保健省(MINSA)による新型コロナウイルスの第4波到来の宣言(2022年6月28日記事参照)がなされたところだが、ペルーでは感染拡大抑制のため、さらなるワクチン接種が進められている。MINSAは6月15日から新型コロナウイルスの4回目ワクチン接種対象年齢を、現行の3回目接種から5カ月経過している50歳以上から、40歳以上に引き下げた(その他18歳以上の医療従事者、合併症患者、免疫抑制疾患患者も引き続き対象となる)。それに加えて、政府は全国レベルでの接種会場や人員の増加を図っており、また必要に応じて移動式接種サービスで家庭訪問接種や職域接種の強化に努めている。4回目接種を終えたアニーバル・トーレス首相は「これ以上感染を拡大させるわけにはいかない。ワクチン接種は自らの命を守るだけでなく、他人や全国民の命を守るための責任ある行動だ」として必要回数の接種を訴えた。

MINSAによる6月27日時点でのワクチン接種状況は、1回目が2,950万7,076人〔接種対象者数比(注)90.0%〕、2回目が2,761万6,922人(84.2%)、3回目が1,860万8,749人(65.1%)、4回目が182万6,021人となっている。また、国立保健物資戦略調達センター(CENARES)によると、ワクチンのメーカー別の供給比率は、米国ファイザー製が45.5%(4,027万8,579回分)、中国シノファーム製が29.7%(2,623万1,576回分)、英国アストラゼネカ製が12.4%(1,093万4,136回分)、小児用ファイザーが9.2%(810万2,400回分)、米国モデルナ製が3.3%(288万800回分)となっている。
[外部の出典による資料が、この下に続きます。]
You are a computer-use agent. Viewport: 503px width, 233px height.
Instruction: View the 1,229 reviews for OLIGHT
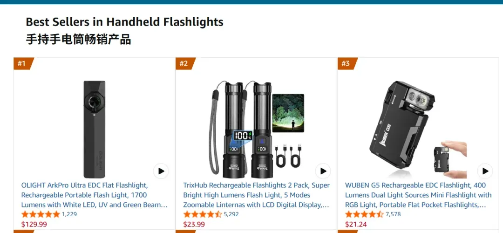(x=69, y=214)
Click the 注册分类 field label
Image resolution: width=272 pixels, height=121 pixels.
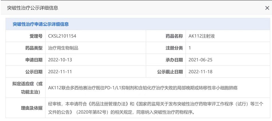[x=174, y=48]
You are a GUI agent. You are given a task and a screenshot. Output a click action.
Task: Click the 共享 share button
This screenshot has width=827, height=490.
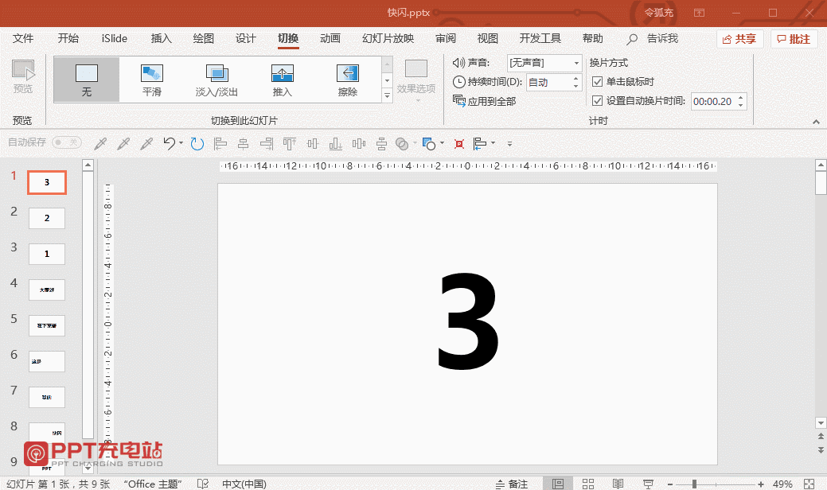(739, 39)

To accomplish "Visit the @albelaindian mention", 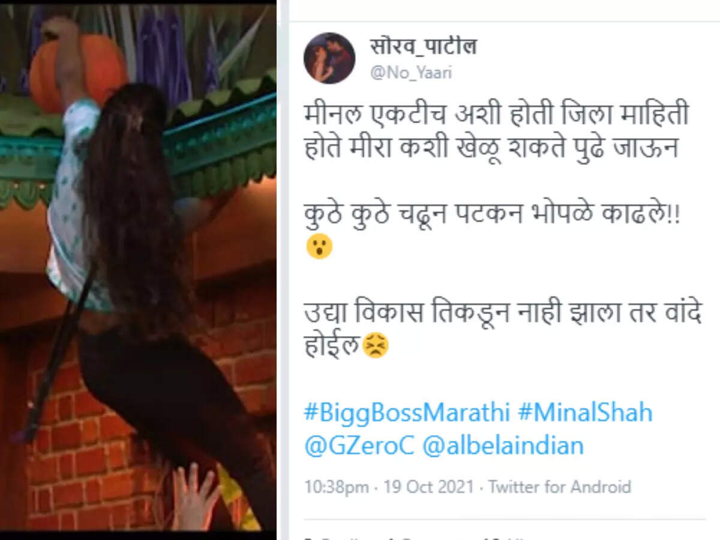I will pos(503,446).
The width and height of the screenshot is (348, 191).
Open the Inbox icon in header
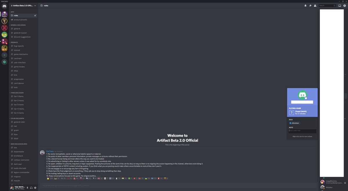coord(340,5)

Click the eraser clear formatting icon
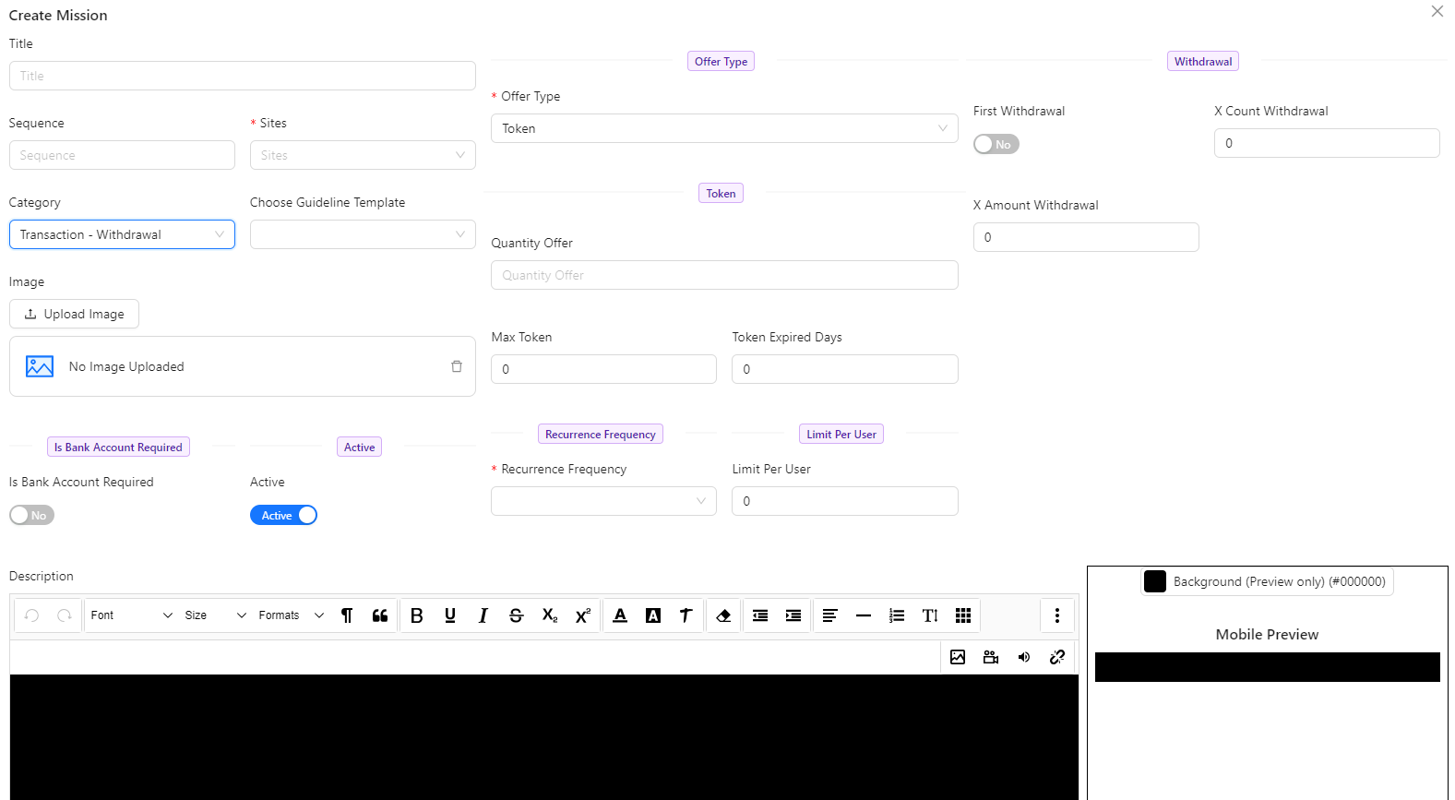(723, 615)
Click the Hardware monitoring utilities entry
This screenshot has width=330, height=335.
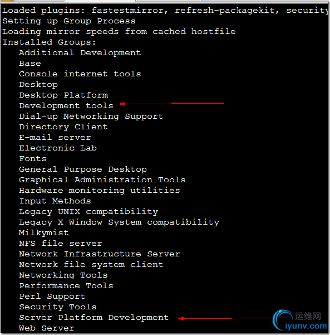[x=100, y=191]
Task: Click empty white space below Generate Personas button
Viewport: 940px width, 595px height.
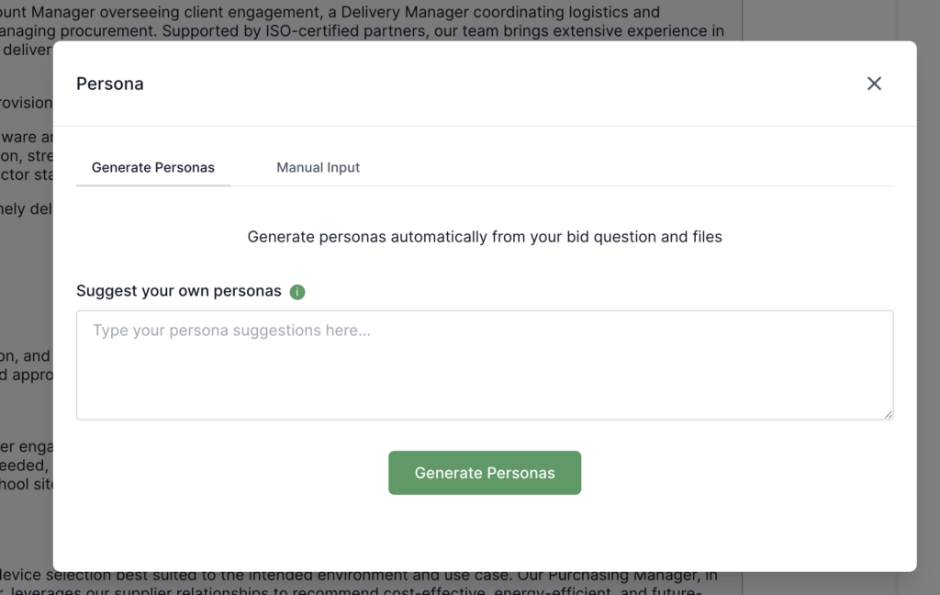Action: [x=485, y=533]
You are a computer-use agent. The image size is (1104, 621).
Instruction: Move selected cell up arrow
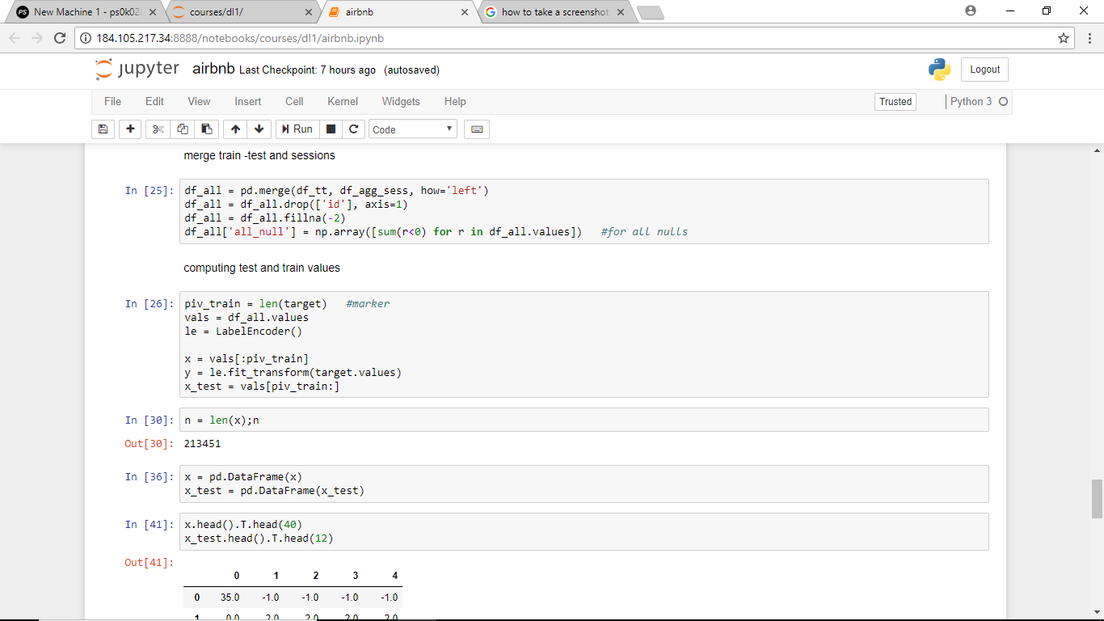(235, 129)
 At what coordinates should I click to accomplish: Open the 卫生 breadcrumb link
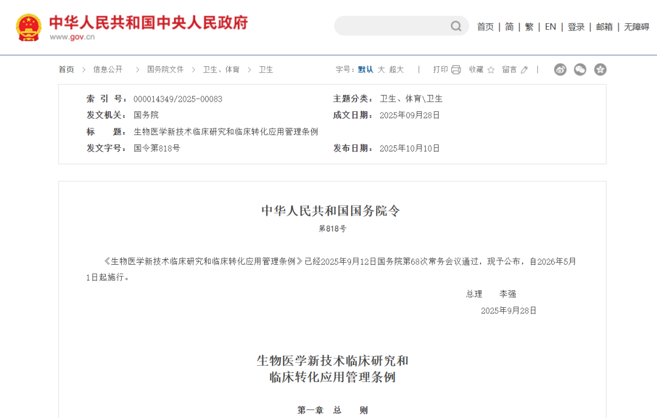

ペルーにおける6月26日時点での全国新規感染者数は1万2,192人に上り、入院患者数は893人(そのうちICU病棟入院数は140人)を記録している。

写真 ワクチン接種会場の様子(ジェトロ撮影)

ワクチン接種会場の様子(ジェトロ撮影)

(注)MINSA目標接種対象者数は3,278万1,250人。